Glasses-free 3D content authoring does not require the wearing of special equipment such as glasses. The auto glasses method authors contents by considering at least eight or more multiple cameras, viewpoints, distances to objects, and the like, and then outputs them on a 3D display device by synthesizing multiple screens, and at a predetermined interval on the front of the display device. A special barrier (ex, Parallax Barrier, and Lenticular Lens) in which fine screens are arranged is attached. Is disclosed in.

Such stereoscopic content reproduction related technologies are being continuously developed and commercialized by each institution and company. While the production of binocular 3D stereoscopic movies is particularly active in the field of video industry, the spread of various glasses-free 3D stereoscopic contents that can maximize the advantages of 3D images is insufficient.

In addition, there are a variety of binocular and autostereoscopic 3D stereoscopic content display output technologies, but 3D stereoscopic content authoring software and system for general users are very lacking, and in particular, there are no autonomous 3D stereoscopic content authoring tools. It is true.

In the case of existing stereoscopic content authoring tools, from the viewpoint of general users who do not have much experience in authoring, the authoring method is complicated and requires professional learning, and there is a problem that a long authoring time is required for each content authoring.

That is, in the past, a single image creation and editing authoring tool (ex, Photoshop, Illustrator) and a 3D object authoring tool (ex, 3ds Max, You need to create and edit objects and cameras using Maya. In addition, the output generated from each authoring tool is a complex process of final synthesis and editing through video editing tools (ex, Premiere, Vegas) to complete the production of 3D stereoscopic content.

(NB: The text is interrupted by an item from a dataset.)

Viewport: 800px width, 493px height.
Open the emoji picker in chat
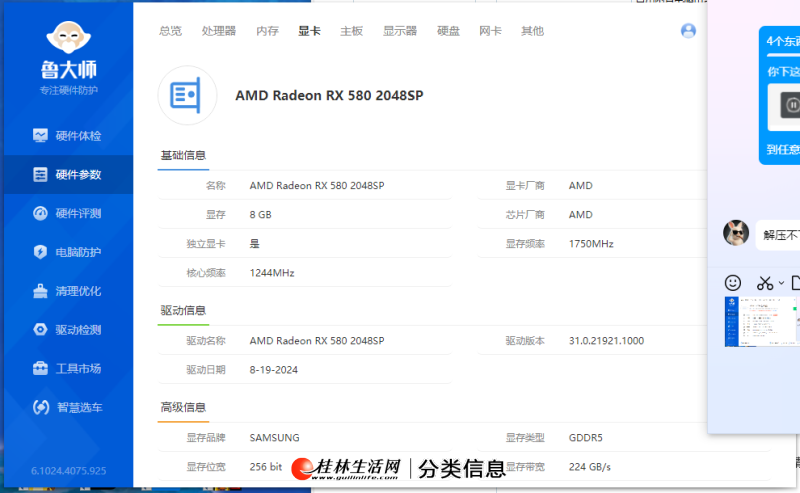[733, 283]
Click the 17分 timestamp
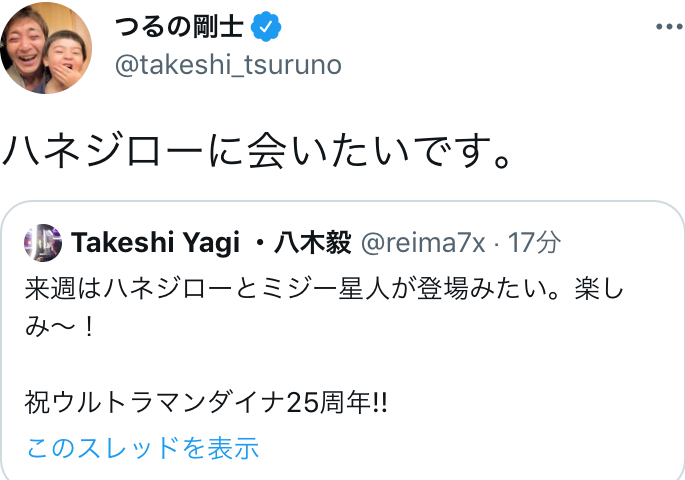The image size is (685, 480). click(x=534, y=243)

Accordingly, 3D stereoscopic content authoring system incorporating authoring support technologies such as related graphics, camera, motion, sound, and video output, so that non-professional users can easily create and utilize live glasses-free 3D stereoscopic contents with a certain quality or higher. Multi-camera setup skills are required.

It is an object of the present invention to provide a method and apparatus for producing stereoscopic contents, which enables a general user to easily produce stereoscopic images.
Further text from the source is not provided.